30These considerations mean that, with respect to the view of Judge Altobelli, in my view the definition of "enforcement action" in s 4(1) is very likely to be construed so as to not to embrace the pursuit of a creditor's petition presumably on the basis that a creditor's petition enforces rights under the Bankruptcy Act by reason of a non-compliance with a bankruptcy notice and does not involve "reliance on any rights in the farm mortgage" (cf Waller at [66] per Heydon J). As I have indicated, were it otherwise then it is likely that a question of direct inconsistency under s 109 of the Constitution would arise.

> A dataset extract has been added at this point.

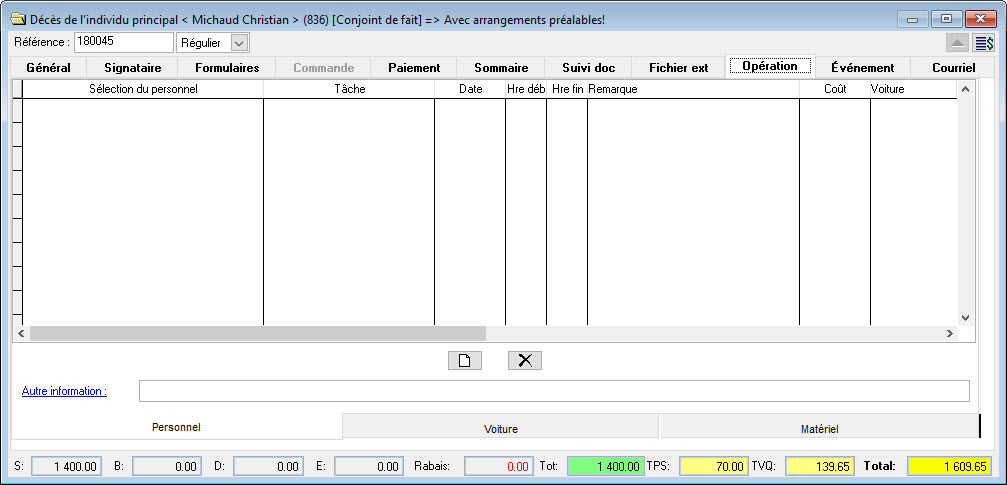This screenshot has width=1007, height=485.
Task: Click the X delete entry icon
Action: (524, 361)
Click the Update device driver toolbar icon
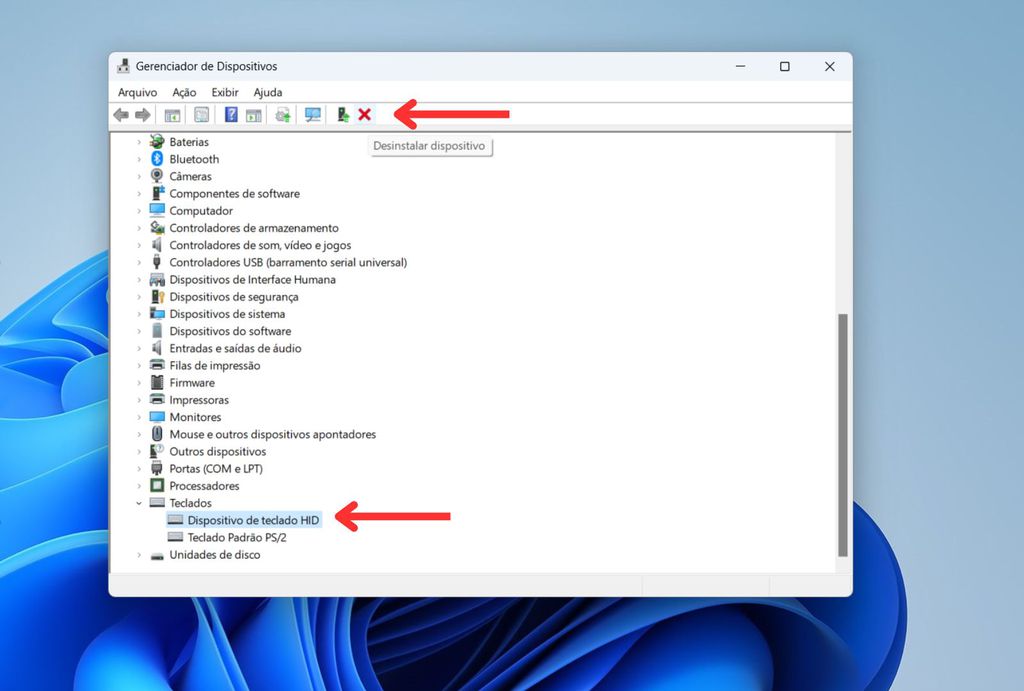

31Mr Sharpe's second contention was to seek an adjournment of this appeal pending the outcome of the creditor's petition. In effect he contends that it is a matter of unfortunate timing that has led to this challenge to the utility of his appeal being heard while a creditor's petition has been filed against him, and that it may fall away if he successfully opposes that petition. There is some force in this application, but I will not accede to it. To further adjourn the proceedings will only occasion even more delay and cost to Bailey. Further, my assessment of the prospect of his opposition to the creditor's petition is that it has very low, if any, prospects of success. Otherwise, as noted by Leeming JA at [76] of Sharpe v Hargraves, the FDMA contemplates its own operation receding as bankruptcy proceedings are invoked. Needless to say, proceedings under the Bankruptcy Act against Mr Sharpe are now well advanced.
32In these circumstances I refuse leave to appeal. I will hear the parties as to costs.
33At this point the Court orders that:
(1)Leave to appeal be refused;
(2)Plaintiff's summons be dismissed.
[The parties addressed on costs.]
34Mr Mulquiney seeks an order for costs on an indemnity basis. He submits that in effect Mr Sharpe is re-agitating the same point over and over. I can understand why at first glance that appears to be the case. It would appear from the reasons that I have given that Mr Sharpe has been fighting litigation against a number of creditors on a number of fronts and at the heart of his opposition at each point has been the decision in Waller and the proper construction of the FDMA.
35Nevertheless, I am not persuaded that there is anything vexatious about the manner in which he has conducted this appeal. To my mind there are matters of considerable complexity which warranted debate and consideration. I see no reason to depart from the usual basis of making a costs order.
36Accordingly, I order the plaintiff to the pay the defendant's costs on the ordinary basis.